__PROBLEM REQUIREMENTS__. Output the span of lines from the one that contains "Click the Candidate ID label" through the end of the records, inclusive, exactly as written and free of pictures.

Collected data
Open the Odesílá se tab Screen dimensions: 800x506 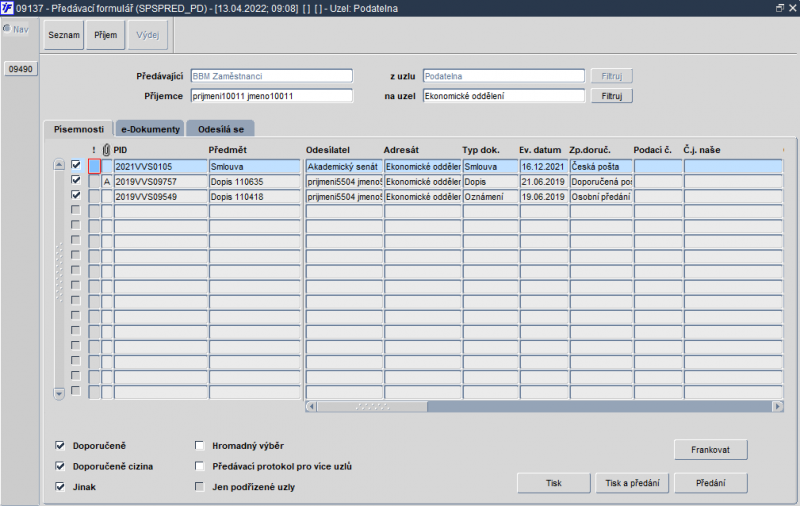pos(221,129)
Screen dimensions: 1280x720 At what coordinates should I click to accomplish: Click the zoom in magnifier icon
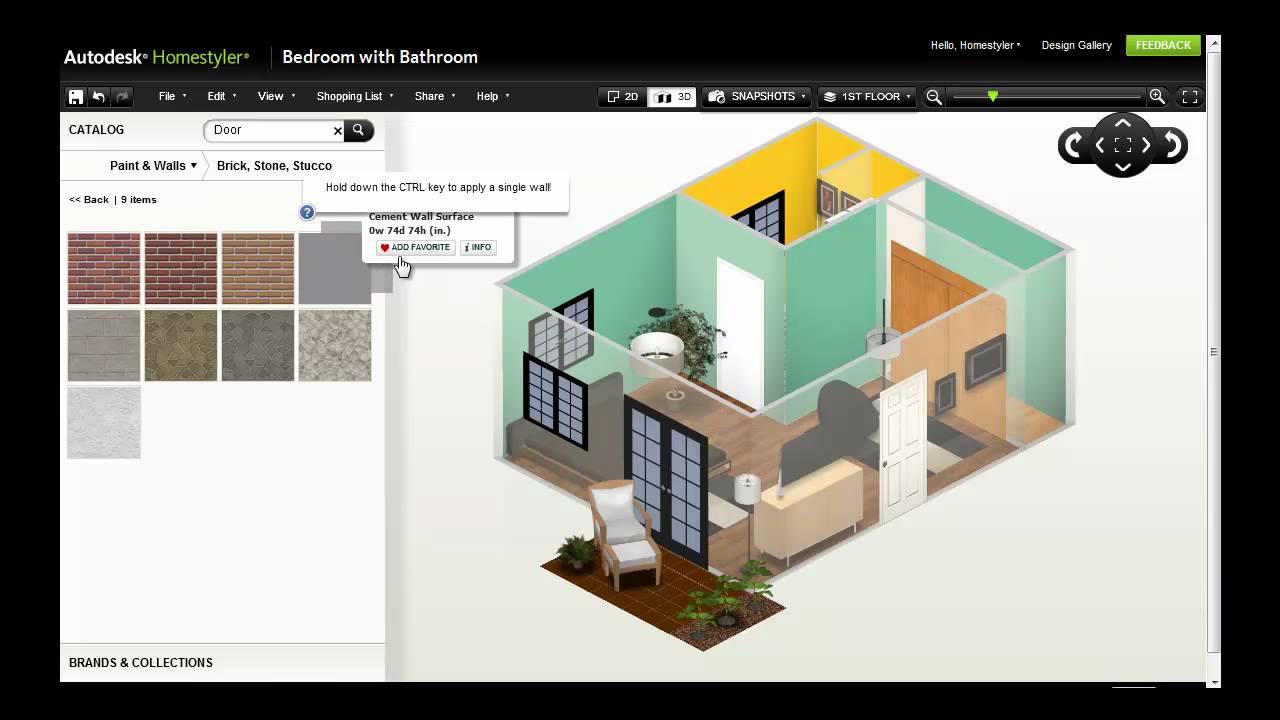(1157, 97)
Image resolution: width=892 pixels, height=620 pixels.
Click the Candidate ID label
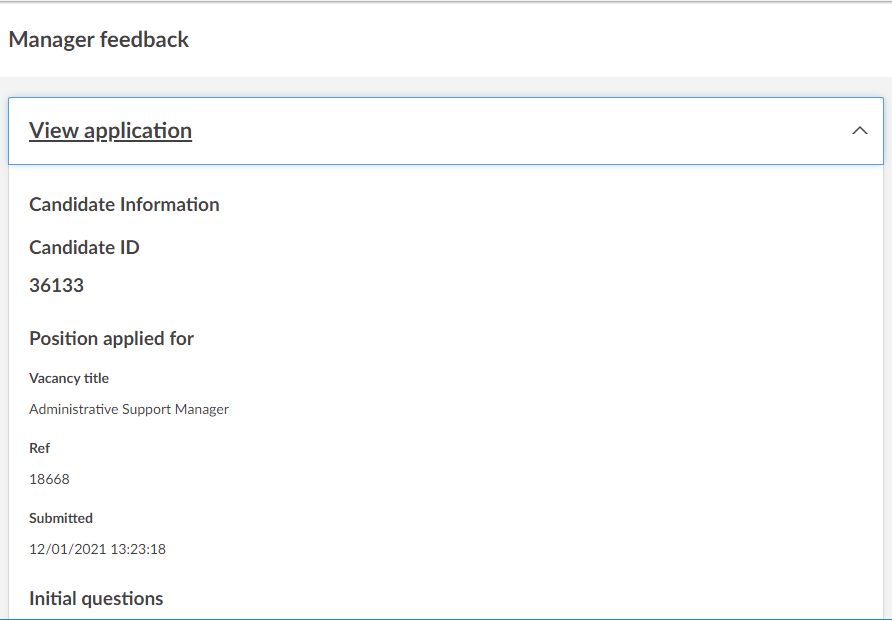(x=84, y=248)
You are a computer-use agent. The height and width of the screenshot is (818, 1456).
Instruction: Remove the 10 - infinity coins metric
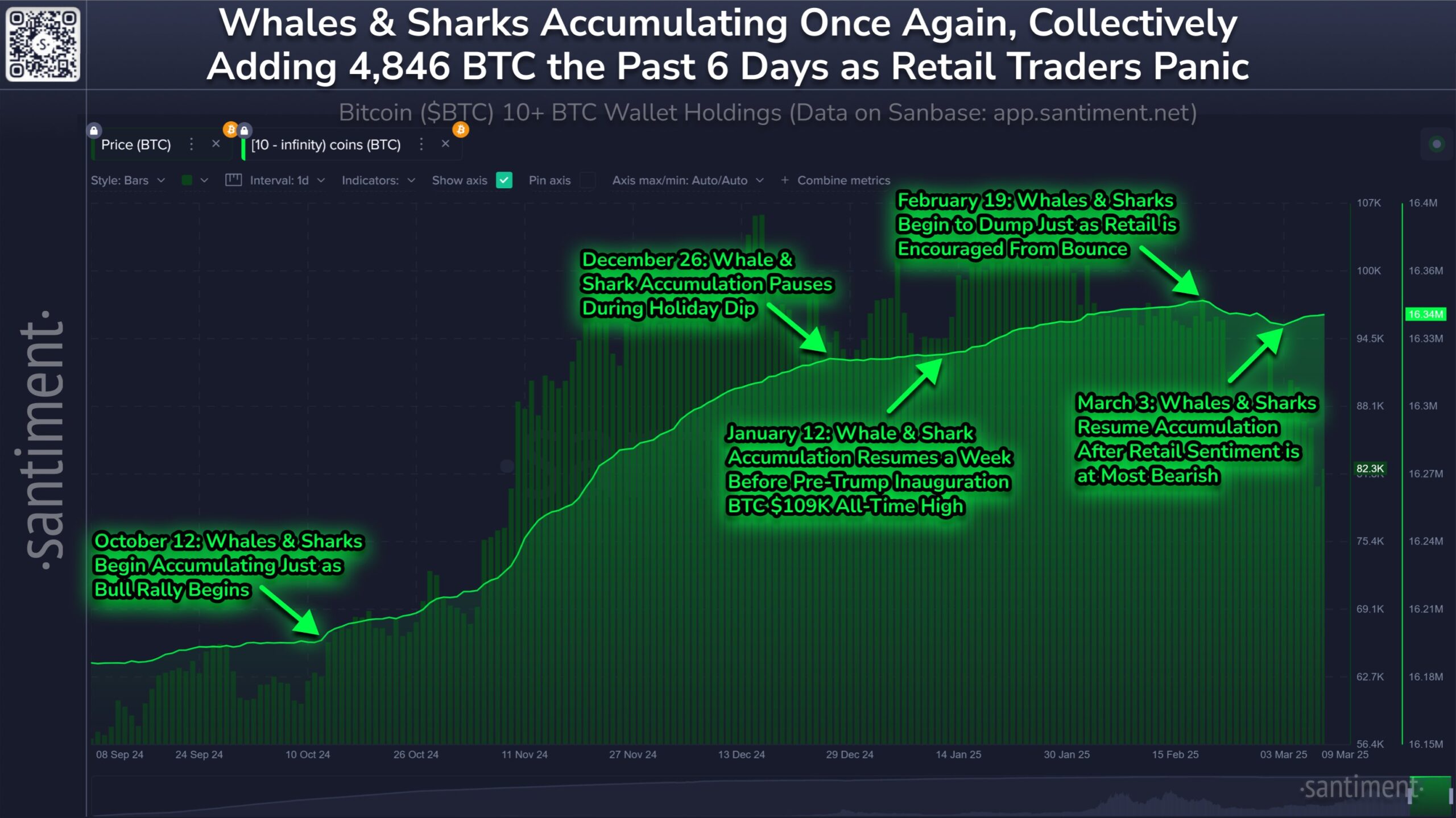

__OUTPUT OF THE TASK__.
Click the Candidate ID label
(x=84, y=248)
You are a computer-use agent. The height and width of the screenshot is (818, 1456).
Instruction: Remove the 10 - infinity coins metric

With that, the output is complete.